▶ YOUR ASSIGNMENT
Print, in exact form, the lines below from the one containing "Click the right" through the one containing "Click the 支払先", and omit all others.

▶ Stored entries
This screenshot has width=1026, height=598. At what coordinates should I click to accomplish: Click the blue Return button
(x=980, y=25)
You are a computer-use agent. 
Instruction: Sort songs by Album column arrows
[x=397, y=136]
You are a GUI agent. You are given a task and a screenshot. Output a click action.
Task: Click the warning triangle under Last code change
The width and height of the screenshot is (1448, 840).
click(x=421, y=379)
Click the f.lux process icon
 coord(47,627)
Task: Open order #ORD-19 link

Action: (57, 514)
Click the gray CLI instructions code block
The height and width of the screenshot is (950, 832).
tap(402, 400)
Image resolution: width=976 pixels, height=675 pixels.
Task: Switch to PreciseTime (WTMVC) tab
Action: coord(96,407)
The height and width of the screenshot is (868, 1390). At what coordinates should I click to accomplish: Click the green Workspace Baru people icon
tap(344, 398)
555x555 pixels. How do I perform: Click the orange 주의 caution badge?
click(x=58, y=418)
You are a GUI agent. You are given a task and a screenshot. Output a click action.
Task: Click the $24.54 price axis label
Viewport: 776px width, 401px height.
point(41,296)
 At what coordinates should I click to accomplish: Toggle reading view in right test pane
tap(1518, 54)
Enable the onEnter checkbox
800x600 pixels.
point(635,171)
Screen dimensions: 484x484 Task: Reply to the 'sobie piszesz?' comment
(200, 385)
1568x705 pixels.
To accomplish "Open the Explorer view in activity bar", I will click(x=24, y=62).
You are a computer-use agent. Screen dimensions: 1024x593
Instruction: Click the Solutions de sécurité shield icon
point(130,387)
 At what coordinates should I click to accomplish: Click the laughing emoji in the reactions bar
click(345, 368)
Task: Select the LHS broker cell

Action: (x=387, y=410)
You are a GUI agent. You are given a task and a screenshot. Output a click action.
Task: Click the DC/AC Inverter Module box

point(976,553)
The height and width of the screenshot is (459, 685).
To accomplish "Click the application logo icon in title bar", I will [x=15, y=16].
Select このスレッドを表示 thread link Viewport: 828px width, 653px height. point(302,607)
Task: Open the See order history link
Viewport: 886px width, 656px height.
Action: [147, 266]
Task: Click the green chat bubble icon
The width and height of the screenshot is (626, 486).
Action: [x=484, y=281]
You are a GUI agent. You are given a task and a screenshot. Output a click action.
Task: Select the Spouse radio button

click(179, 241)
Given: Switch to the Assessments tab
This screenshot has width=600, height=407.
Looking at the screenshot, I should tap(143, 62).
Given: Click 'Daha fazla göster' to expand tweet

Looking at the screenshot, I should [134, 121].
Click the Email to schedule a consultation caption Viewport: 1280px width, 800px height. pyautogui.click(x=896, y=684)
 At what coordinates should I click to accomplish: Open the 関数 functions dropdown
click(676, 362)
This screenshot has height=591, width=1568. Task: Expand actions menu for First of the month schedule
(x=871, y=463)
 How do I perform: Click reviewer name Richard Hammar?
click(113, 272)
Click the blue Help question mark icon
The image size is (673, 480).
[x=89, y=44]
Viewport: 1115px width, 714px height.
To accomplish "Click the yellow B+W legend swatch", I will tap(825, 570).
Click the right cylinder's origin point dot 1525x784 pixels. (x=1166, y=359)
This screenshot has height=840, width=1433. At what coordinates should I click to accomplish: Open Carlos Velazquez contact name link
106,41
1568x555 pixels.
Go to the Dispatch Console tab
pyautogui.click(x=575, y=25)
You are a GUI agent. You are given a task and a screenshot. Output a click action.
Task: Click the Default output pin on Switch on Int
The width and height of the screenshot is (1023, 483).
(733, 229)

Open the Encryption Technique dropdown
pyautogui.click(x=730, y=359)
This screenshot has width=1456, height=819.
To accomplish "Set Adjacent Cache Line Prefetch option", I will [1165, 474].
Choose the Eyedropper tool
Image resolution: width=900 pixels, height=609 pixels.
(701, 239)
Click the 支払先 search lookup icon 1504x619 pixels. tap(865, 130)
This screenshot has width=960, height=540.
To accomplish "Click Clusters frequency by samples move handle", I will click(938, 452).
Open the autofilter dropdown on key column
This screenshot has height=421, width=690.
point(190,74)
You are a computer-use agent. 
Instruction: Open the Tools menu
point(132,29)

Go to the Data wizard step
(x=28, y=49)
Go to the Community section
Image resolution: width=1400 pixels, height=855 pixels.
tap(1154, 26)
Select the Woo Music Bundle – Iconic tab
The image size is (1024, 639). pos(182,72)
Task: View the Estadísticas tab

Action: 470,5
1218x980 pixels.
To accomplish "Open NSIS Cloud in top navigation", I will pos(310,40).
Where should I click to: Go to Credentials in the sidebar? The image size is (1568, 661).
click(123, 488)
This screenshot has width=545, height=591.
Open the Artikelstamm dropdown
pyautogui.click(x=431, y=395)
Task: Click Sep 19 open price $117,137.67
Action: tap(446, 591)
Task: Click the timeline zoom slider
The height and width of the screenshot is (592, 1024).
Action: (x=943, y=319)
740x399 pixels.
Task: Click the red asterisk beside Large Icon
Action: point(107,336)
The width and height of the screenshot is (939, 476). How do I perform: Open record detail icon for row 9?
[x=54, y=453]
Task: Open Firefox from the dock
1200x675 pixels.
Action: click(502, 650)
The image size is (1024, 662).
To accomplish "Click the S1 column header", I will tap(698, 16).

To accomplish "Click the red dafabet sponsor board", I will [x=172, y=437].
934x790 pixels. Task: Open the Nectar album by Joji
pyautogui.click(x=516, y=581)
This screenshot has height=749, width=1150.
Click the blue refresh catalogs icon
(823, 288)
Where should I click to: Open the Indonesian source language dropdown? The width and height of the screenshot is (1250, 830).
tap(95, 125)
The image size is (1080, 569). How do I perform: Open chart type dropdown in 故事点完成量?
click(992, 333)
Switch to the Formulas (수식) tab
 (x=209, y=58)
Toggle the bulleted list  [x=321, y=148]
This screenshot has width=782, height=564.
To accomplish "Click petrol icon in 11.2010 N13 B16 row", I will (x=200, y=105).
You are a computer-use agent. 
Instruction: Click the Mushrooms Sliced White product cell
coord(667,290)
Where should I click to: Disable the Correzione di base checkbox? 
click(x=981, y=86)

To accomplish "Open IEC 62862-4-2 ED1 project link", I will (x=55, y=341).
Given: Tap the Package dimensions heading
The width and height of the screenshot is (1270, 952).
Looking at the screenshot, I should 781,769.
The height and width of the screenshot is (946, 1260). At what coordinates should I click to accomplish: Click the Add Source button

▶ OUTPUT OF THE TASK
Click the right cylinder's origin point dot 1525x784 pixels. (x=1166, y=359)
This screenshot has height=840, width=1433. At what coordinates should I click to accomplish: Open Carlos Velazquez contact name link
106,41
1568x555 pixels.
Go to the Dispatch Console tab
pyautogui.click(x=575, y=25)
You are a GUI agent. You are given a task and a screenshot. Output a click action.
Task: Click the Default output pin on Switch on Int
The width and height of the screenshot is (1023, 483).
(733, 229)

Open the Encryption Technique dropdown
pyautogui.click(x=730, y=359)
This screenshot has width=1456, height=819.
To accomplish "Set Adjacent Cache Line Prefetch option", I will [1165, 474].
Choose the Eyedropper tool
Image resolution: width=900 pixels, height=609 pixels.
(701, 239)
Click the 支払先 search lookup icon 1504x619 pixels. tap(865, 130)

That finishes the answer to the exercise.